GIVEN REQUEST 1:
Answer these questions from the forum thread on lateral cutters.
(a) In what pipe sizes does the first post say the reinstating is mostly done?
(b) Which two cutters does bulldozer's first post say the crew uses?
(c) Which model does bulldozer say they have?
=== TEXT SEGMENT ===
# Lateral Cutters



## mpm (Nov 16, 2010)

Any of you guys doing lining use a lateral cutter to reinstate from the main such as a Dancutter? 

I'm looking at getting one because I don't always have access through the backside like if the branch line is a tub drain.

The Dancutter seems popular but I've heard it breaks a lot. Was hoping someone had some experience with it and / or some others.

Mostly reinstating in 3-6" pipe.


----------



## gear junkie (Jun 20, 2008)

No experience with it but look into Try-Tek.


----------



## bulldozer (Jan 11, 2009)

We use the Try-tek and the Picote. We have had pretty good luck with both. Im also looking at the Dancutter and would love to get some real feedback on it. Its amazing the money you can dump in these things.


----------



## mpm (Nov 16, 2010)

bulldozer said:


> We use the Try-tek and the Picote. We have had pretty good luck with both. Im also looking at the Dancutter and would love to get some real feedback on it. Its amazing the money you can dump in these things.


I was looking at the Try-Tek actually.

I have Nu Flow's reinstatement cutters. It works well, except that, like the picote you can't get the cables through traps. Which means you're gapping those fittings which I'm not always particularly fond of.

How to you like the Try Tek? Is it reliable. Which model do you have? If you don't mind me asking what did it run you?


----------



## bulldozer (Jan 11, 2009)

We have the 80. So far so good havent had a chance to really use it alot. I here you on the trap problem. If your going to invest in a lateral cutter i suggest really practicing in your shop on some lined pipe first. The jobsite is not the place to learn! I have a few jobs coming up and i will post some videos.


----------



## mpm (Nov 16, 2010)

bulldozer said:


> We have the 80. So far so good havent had a chance to really use it alot. I here you on the trap problem. If your going to invest in a lateral cutter i suggest really practicing in your shop on some lined pipe first. The jobsite is not the place to learn! I have a few jobs coming up and i will post some videos.


I was looking at the 80 myself. Gonna call them in the morning for a quote. I'm looking at that or the Dancutter Superflex. We do run into 3" here so I want the machine to be able to tackle that.

Always practice in the shop. Get all the kinks out that way.


----------



## bulldozer (Jan 11, 2009)

I wish i would have waited for the cleaner show. Not that i would save a ton of money but you can compare apples and oranges a little easier. I like the dan cutter to. I dont do enough re-instating to go all out and go with a big boy cutter. You are welcome to come down and play with ours if your in the area.


----------
=== EXCERPTED DATA ===
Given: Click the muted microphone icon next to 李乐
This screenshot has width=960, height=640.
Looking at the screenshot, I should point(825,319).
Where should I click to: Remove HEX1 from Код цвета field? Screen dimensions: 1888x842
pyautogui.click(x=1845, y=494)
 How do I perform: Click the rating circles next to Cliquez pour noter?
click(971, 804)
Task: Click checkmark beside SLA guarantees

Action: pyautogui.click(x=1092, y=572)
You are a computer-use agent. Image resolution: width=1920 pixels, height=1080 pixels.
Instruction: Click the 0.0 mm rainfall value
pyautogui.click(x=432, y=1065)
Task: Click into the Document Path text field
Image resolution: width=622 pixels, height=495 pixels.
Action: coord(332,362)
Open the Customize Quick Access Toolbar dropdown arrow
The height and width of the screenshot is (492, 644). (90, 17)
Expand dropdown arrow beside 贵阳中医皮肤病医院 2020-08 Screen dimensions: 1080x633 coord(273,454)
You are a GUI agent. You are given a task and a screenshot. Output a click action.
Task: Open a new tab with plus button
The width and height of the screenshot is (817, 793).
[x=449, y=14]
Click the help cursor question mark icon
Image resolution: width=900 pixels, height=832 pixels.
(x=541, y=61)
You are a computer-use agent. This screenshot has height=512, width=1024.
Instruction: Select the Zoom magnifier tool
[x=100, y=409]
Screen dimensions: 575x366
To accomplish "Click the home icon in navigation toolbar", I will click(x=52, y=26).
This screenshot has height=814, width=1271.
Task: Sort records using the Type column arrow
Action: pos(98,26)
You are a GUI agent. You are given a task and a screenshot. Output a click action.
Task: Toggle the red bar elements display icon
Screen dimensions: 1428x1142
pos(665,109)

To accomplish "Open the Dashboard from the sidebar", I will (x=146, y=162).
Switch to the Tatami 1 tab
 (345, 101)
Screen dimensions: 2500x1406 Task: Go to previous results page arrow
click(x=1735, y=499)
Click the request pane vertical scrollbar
===
GIVEN REQUEST 2:
Copy out the part of the records that runs from the start through the line containing "pyautogui.click(x=432, y=1065)", keeping every line as it appears.

WRITTEN REPLY 1:
(a) 3-6" pipe
(b) The Try-tek and the Picote
(c) The 80

WRITTEN REPLY 2:
Given: Click the muted microphone icon next to 李乐
This screenshot has width=960, height=640.
Looking at the screenshot, I should point(825,319).
Where should I click to: Remove HEX1 from Код цвета field? Screen dimensions: 1888x842
pyautogui.click(x=1845, y=494)
 How do I perform: Click the rating circles next to Cliquez pour noter?
click(971, 804)
Task: Click checkmark beside SLA guarantees

Action: pyautogui.click(x=1092, y=572)
You are a computer-use agent. Image resolution: width=1920 pixels, height=1080 pixels.
Instruction: Click the 0.0 mm rainfall value
pyautogui.click(x=432, y=1065)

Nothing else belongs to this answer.